Brennende Scheunen einreißen, LKW zerlegen, die Polizei unterstützen: André ist 20 und einer von rund 80.000 ehrenamtlichen Helfern des Technischen Hilfswerks (THW) in Deutschland.

Frewilliger in THW-Montur.

„Man erlebt viel und gibt anderen etwas zurück, das tut gut“, sagt André über sein Engagement beim THW. © privat

Dass André sich ehrenamtlich für seine Mitmenschen einsetzt, kommt wohl nicht von ungefähr. „Der Großteil meiner Familie war bei der Feuerwehr engagiert“, erzählt der 20-Jährige stolz. In seiner Familie ist er der Erste, der seinen Dienst nicht in Feuerwehr-Schwarz, sondern in THW-Blau ableistet.

Und das hat seinen Grund, erinnert sich André zurück: „Das THW hat es mir schon im Winter 2006 angetan.“ Damals sei der Winter sehr schneereich gewesen und das THW habe geholfen, die Schneemassen zu beseitigen. „Zum ersten Mal in meinem Leben habe ich in dieser Situation diesen riesigen Radlader gesehen. Der Bagger hat mich so sehr begeistert, dass ich unbedingt zum THW wollte“, schmunzelt André, der den Radlader nun vielleicht bald selbst bewegen darf.

- - - - - - -

Anforderungen
a) Zählen Sie alle Tätigkeiten auf, die der Textauszug über André im ersten Satz vor dem Doppelpunkt nennt.
b) Führen Sie den Textauszug über André im Anschluss an seinen letzten Satz weiter.
Die anschließenden Zeilen sind eigenständiges Material ohne Bezug zum Textauszug über André.

Gegebene Daten
- - - - - - -

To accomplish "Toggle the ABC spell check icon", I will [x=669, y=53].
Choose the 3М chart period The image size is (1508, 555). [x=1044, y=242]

- - - - - - -

Antworten
a) Brennende Scheunen einreißen; LKW zerlegen; die Polizei unterstützen.

b)
„Fachgruppe Räumen“

„Die Aufgabe des THW ist, allen anderen Behörden und Hilfsorganisationen unter die Arme zu greifen“, fasst André zusammen. Dabei gehe es nicht selten um Katastrophenlagen. Die Arbeit sei „total vielfältig“, vom Einreißen einer brennenden Scheune über das Ausleuchten von Gebäuden für die Polizei bis hin zur Absicherung einsturzgefährdeter Häuser. „Auch bei Hochwasserlagen sind wir vor Ort, unter anderem wenn schweres Gerät bewegt werden muss“, erklärt er.

Von der Feuerwehr unterscheide sich das THW etwa darin, dass „nicht jeder alles macht“ – es gebe verschiedene Fachgruppen, die besondere Expertisen haben. André gehört zur sogenannten „Fachgruppe Räumen“ des Ortsverbandes Schwelm, das am unteren Ende des Ruhrgebiets in Nordrhein-Westfalen liegt. „Wir treten auf den Plan, wenn etwas Schweres bewegt werden muss“, erklärt der junge THW-Helfer, der im Moment hauptberuflich als Soldat auf Zeit für die Bundeswehr arbeitet. Er erinnert sich an eine Situation, in der er mit seinen Kollegen einen brennenden LKW auseinandernehmen musste, damit die Feuerwehr ihre Löscharbeiten fortsetzen konnte.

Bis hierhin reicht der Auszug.